══ EXCERPT TO READ ══

If I have one coordinate and want to get a new coordinate x meters away, in some direction. How do I do this?
I am looking for something like
-(CLLocationCoordinate2D) translateCoordinate:(CLLocationCoordinate2D)coordinate
translateMeters:(int)meters
translateDegrees:(double)degrees;
Thanks!
Unfortunately, there's no such function provided in the API, so you'll have to write your own.
This site gives several calculations involving latitude/longitude and sample JavaScript code. Specifically, the section titled "Destination point given distance and bearing from start point" shows how to calculate what you're asking.
The JavaScript code is at the bottom of that page and here's one possible way to convert it to Objective-C:
- (double)radiansFromDegrees:(double)degrees
{
return degrees * (M_PI/180.0);
}
- (double)degreesFromRadians:(double)radians
{
return radians * (180.0/M_PI);
}
- (CLLocationCoordinate2D)coordinateFromCoord:
(CLLocationCoordinate2D)fromCoord
atDistanceKm:(double)distanceKm
atBearingDegrees:(double)bearingDegrees
{
double distanceRadians = distanceKm / 6371.0;
//6,371 = Earth's radius in km
double bearingRadians = [self radiansFromDegrees:bearingDegrees];
double fromLatRadians = [self radiansFromDegrees:fromCoord.latitude];
double fromLonRadians = [self radiansFromDegrees:fromCoord.longitude];
double toLatRadians = asin( sin(fromLatRadians) * cos(distanceRadians)
+ cos(fromLatRadians) * sin(distanceRadians) * cos(bearingRadians) );
double toLonRadians = fromLonRadians + atan2(sin(bearingRadians)
* sin(distanceRadians) * cos(fromLatRadians), cos(distanceRadians)
- sin(fromLatRadians) * sin(toLatRadians));
// adjust toLonRadians to be in the range -180 to +180...
toLonRadians = fmod((toLonRadians + 3*M_PI), (2*M_PI)) - M_PI;
CLLocationCoordinate2D result;
result.latitude = [self degreesFromRadians:toLatRadians];
result.longitude = [self degreesFromRadians:toLonRadians];
return result;
}
In the JS code, it contains this link which shows a more accurate calculation for distances greater than 1/4 of the Earth's circumference.
Also note the above code accepts distance in km so be sure to divide meters by 1000.0 before passing.
I found one way of doing it, had to dig to find the correct structs and functions. I ended up not using degrees but meters for lat and long instead.
Here's how I did it:
-(CLLocationCoordinate2D)translateCoord:(CLLocationCoordinate2D)coord MetersLat:(double)metersLat MetersLong:(double)metersLong{
CLLocationCoordinate2D tempCoord;
MKCoordinateRegion tempRegion = MKCoordinateRegionMakeWithDistance(coord, metersLat, metersLong);
MKCoordinateSpan tempSpan = tempRegion.span;
tempCoord.latitude = coord.latitude + tempSpan.latitudeDelta;
tempCoord.longitude = coord.longitude + tempSpan.longitudeDelta;
return tempCoord;
}
And of course, if I really need to use degrees in the future, it's pretty easy (I think...) to do some changes to above to get it to work like I actually asked for.

═══
══ MATERIAL ══

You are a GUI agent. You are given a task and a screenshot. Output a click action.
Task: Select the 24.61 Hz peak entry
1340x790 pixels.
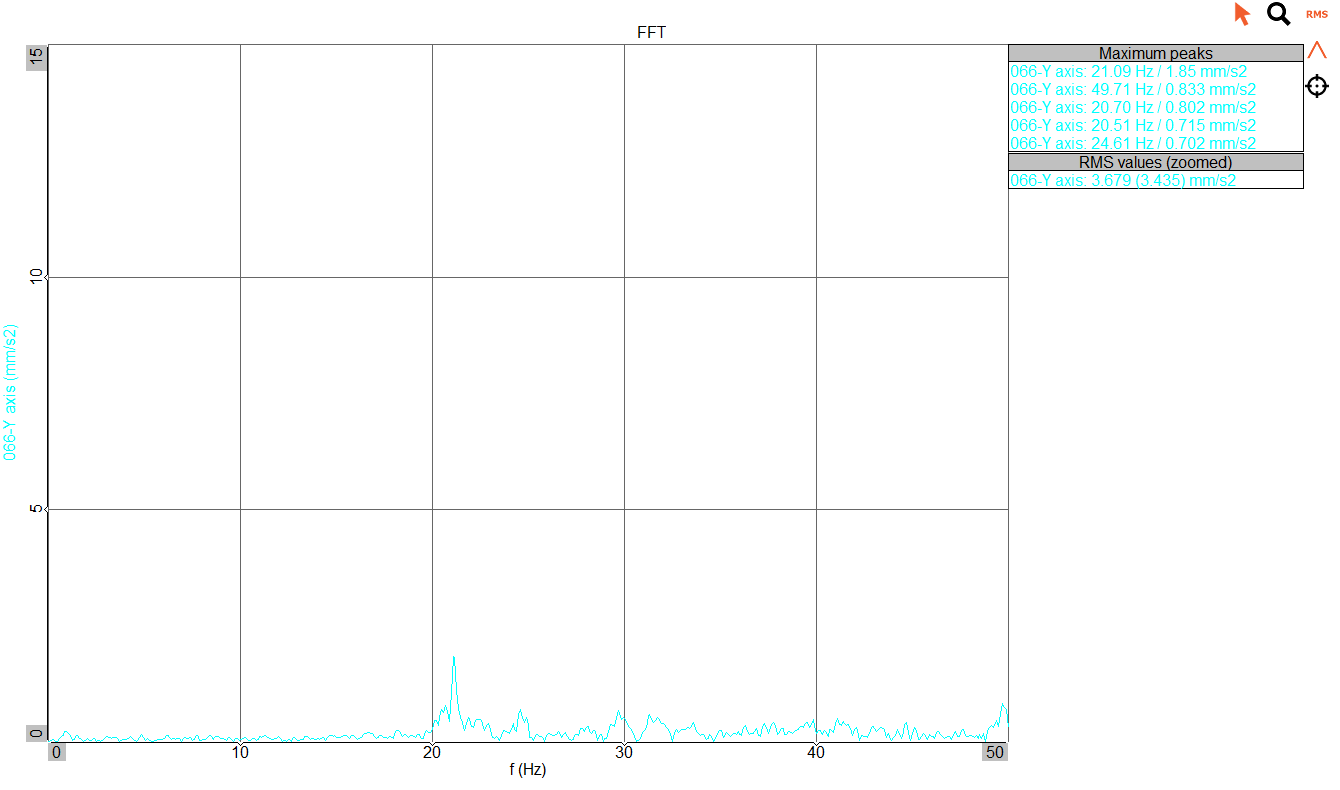(1133, 143)
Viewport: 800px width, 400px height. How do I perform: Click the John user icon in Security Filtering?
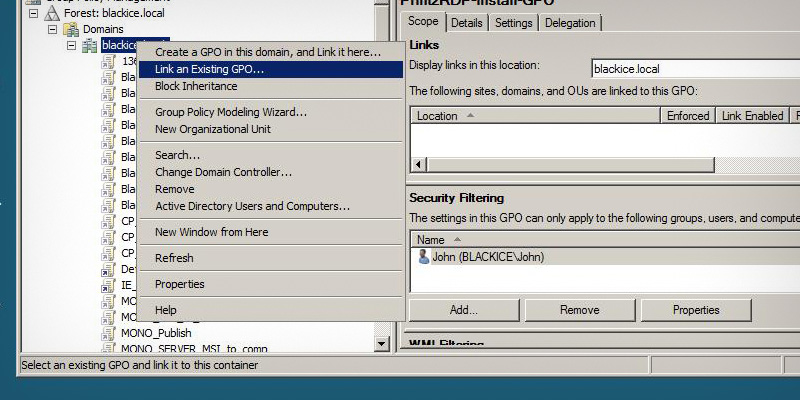(423, 257)
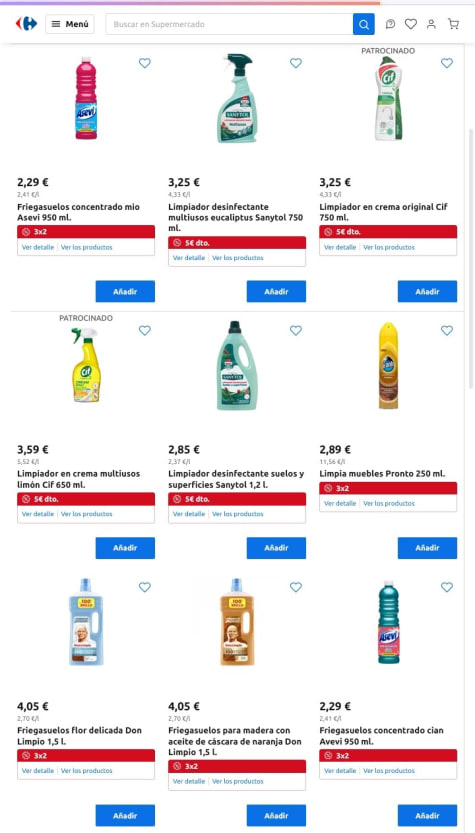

═══

[GIVEN TASK 1]:
Answer from the coordinate thread:
(a) What value does the code use for the Earth's radius in km?
(b) What should meters be divided by before they are passed to the first function?
(c) Which function does the second approach call to build a region?
[GIVEN TASK 2]: Revise the stretch of the coordinate thread from "Also note the" through "and long instead.", putting "search" in place of "dig".
These lines have no connection to the coordinate thread.

[FINISHED ANSWER 1]:
(a) 6371.0 (6,371 km)
(b) 1000.0
(c) MKCoordinateRegionMakeWithDistance

[FINISHED ANSWER 2]:
Also note the above code accepts distance in km so be sure to divide meters by 1000.0 before passing.
I found one way of doing it, had to search to find the correct structs and functions. I ended up not using degrees but meters for lat and long instead.